**PROMPT 1**
Copy the passage on dispute resolution and plea bargaining in Indian criminal law word for word, from "However, the Indian" up to and including "dispute resolution methods.".
**PROMPT 2**
Put this sentence from the passage on dispute resolution in Indian criminal law into Spanish: "Section 89 of the Code of Civil Procedure empowers the civil courts to refer a matter to alternate dispute resolution methods such as conciliation, arbitration, mediation and judicial settlement via Lok Adalats."
**PROMPT 3**
Write what comes next in the piece on plea bargaining and dispute resolution in Indian criminal law, picking up after its last sentence.

**SOURCE TEXT**
%%
Section 89 of the Code of Civil Procedure empowers the civil courts to refer a matter to alternate dispute resolution methods such as conciliation, arbitration, mediation and judicial settlement via Lok Adalats. However, unlike civil disputes, the scenario in the criminal context changes, the difference between the same has been enunciated as follows: 

  • ADR in the criminal context represents a shift towards ‘restorative’ justice, which views the crime as the violation of one person right by another and justice in the criminal context should focus on repairing the victim’s harm. 
  • ADR in the criminal aspect contains an idea of reparation in the transitional justice aspect, which might not be a component of civil mediation. Reparation refers to an act on the part of an offender to do something positive on behalf of the victim and the society which may involve compensation, community services etc., whereby in the civil context it is just a part of the judicial settlement. 
  • ADR in criminal cases involves the final settlement to be pronounced in the court in various jurisprudences, whereas in civil matters, the same is confidential and simply a matter between the parties.

However, the Indian criminal justice system was not open to the idea to include the option of mediation which is evident from the landmark case of Afcons infrastructure and Ors. v. Cherian Varkey Construction and Ors, in which it was held that criminal cases shall not be decided via alternate dispute resolution methods. 

Inclusion of plea bargain 

Plea Bargaining is successfully practised in many jurisprudences around the globe and it may be understood as a pre-trial settlement between the accused and the prosecution on the pretext wherein the accused pleads to be guilty in order to receive some concessions by the prosecution. However, the Supreme Court was not always in favour of introducing Plea Bargaining into the Indian criminal jurisprudence, which is evident from the following judgments: 

  • In Murlidhar Meghraj Loya vs the State of Maharashtra, the Hon’ble Supreme Court was not in favour of the inclusion of the concept of plea bargaining as it intrudes with the fundamental right of a person accused of an offence shall not be compelled to be a witness against himself 
  • In Kasambhai vs State of Gujarat & Kachhia Patel Shantilal Koderlal vs State of Gujarat and Anr, The apex court, while criticising and regretting the plea bargaining accepted by the magistrate stated that plea bargaining is against public policy. Furthermore, the court also held that plea bargaining was ultra-vires to the society and the Constitution and also that it might encourage collusion, corruption and pollute the pure fount of justice. 
  • In Thippeswamy vs State of Karnataka, the Court stated that persuading or leading an accused to plead guilty under a promise or assurance would be violative of Article 21 of the Constitution. .
%%
**GIVEN RECORDS**
%%
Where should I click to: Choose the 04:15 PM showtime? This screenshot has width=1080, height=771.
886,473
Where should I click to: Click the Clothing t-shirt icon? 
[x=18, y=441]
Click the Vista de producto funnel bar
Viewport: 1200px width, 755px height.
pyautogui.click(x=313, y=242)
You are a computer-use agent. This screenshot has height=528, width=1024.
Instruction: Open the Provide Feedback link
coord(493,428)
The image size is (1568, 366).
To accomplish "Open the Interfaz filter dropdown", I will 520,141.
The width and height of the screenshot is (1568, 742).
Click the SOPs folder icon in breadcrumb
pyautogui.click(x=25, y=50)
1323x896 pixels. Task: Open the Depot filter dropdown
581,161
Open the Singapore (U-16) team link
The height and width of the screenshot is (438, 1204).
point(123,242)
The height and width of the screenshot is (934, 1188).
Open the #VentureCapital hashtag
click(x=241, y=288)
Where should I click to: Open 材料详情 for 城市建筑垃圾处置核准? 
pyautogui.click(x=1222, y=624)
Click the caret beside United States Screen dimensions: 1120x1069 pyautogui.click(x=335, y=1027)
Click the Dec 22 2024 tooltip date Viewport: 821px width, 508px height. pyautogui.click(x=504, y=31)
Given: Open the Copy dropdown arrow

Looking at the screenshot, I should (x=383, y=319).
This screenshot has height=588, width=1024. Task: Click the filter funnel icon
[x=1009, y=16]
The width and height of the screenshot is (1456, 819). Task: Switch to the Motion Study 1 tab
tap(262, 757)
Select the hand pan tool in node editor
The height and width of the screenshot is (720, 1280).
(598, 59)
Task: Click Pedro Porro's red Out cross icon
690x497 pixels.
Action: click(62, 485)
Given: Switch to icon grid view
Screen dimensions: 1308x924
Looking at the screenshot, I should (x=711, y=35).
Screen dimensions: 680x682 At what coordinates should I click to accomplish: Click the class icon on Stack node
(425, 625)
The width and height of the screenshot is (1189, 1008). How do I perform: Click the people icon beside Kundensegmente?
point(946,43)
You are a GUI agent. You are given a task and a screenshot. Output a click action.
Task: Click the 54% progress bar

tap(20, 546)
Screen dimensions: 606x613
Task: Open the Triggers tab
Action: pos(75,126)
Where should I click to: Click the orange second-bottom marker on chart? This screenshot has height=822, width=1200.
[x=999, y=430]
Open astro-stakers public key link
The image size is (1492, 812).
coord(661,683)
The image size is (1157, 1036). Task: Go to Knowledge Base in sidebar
%%
**REPLY 1**
However, the Indian criminal justice system was not open to the idea to include the option of mediation which is evident from the landmark case of Afcons infrastructure and Ors. v. Cherian Varkey Construction and Ors, in which it was held that criminal cases shall not be decided via alternate dispute resolution methods.

**REPLY 2**
El artículo 89 del Código de Procedimiento Civil faculta a los tribunales civiles para remitir un asunto a métodos alternativos de resolución de conflictos, como la conciliación, el arbitraje, la mediación y la solución judicial a través de las Lok Adalats.

**REPLY 3**
  • It was the 154th Report of the Law Commission, which first suggested the inclusion of the concept of Plea Bargaining in Indian Criminal Jurisprudence as an alternate to the traditional dispute resolution via courts and the hence paved way in the Criminal Procedure Code, 1973 (CrPC) as Chapter XXIA, Sections 265 A to 265L through the Criminal Amendment Act, 2005. It allows for plea bargaining for cases wherein the maximum imprisonment is for 7 years, wherein the offence does not affect the socio-economic condition of the country and also where the offence is not committed against a woman or a child below 14 years of age.

Sections that recognise the concept of the settlement are

  • Section 265-C (Guidelines for Mutually satisfactory disposition), lays down the procedural guidelines that the court shall follow in a mutually satisfactory disposition. In a case instituted on a police report, the concerned public prosecutor, the investigating officer of the case, the victim of the case and the accused are served notice by the court to participate in the meeting to work out a satisfactory disposition of the case. In a complaint case, only the accused and the victim are served notice by the Court. 
  • Section 265-D (Report of the mutually satisfactory disposition), lays down the procedure for preparation of the report of mutually satisfactory disposition and submission of the same, while doing so, two situations may arise here namely, which are mentioned in the provision itself, which are: 
  1. If in a meeting under section 265-C, The court prepares the report of the satisfactory disposition, if any, which shall be signed by the presiding officer of the Courts and all other persons who participated in the meeting. 
  2. If no disposition has been worked out, the court shall continue the trial of the accused; with the provisions of the CrPC from the stage of filing of the application under sub-section (1) of the section, 265-B has been filed in such case, after recording the observations of failure of the disposition.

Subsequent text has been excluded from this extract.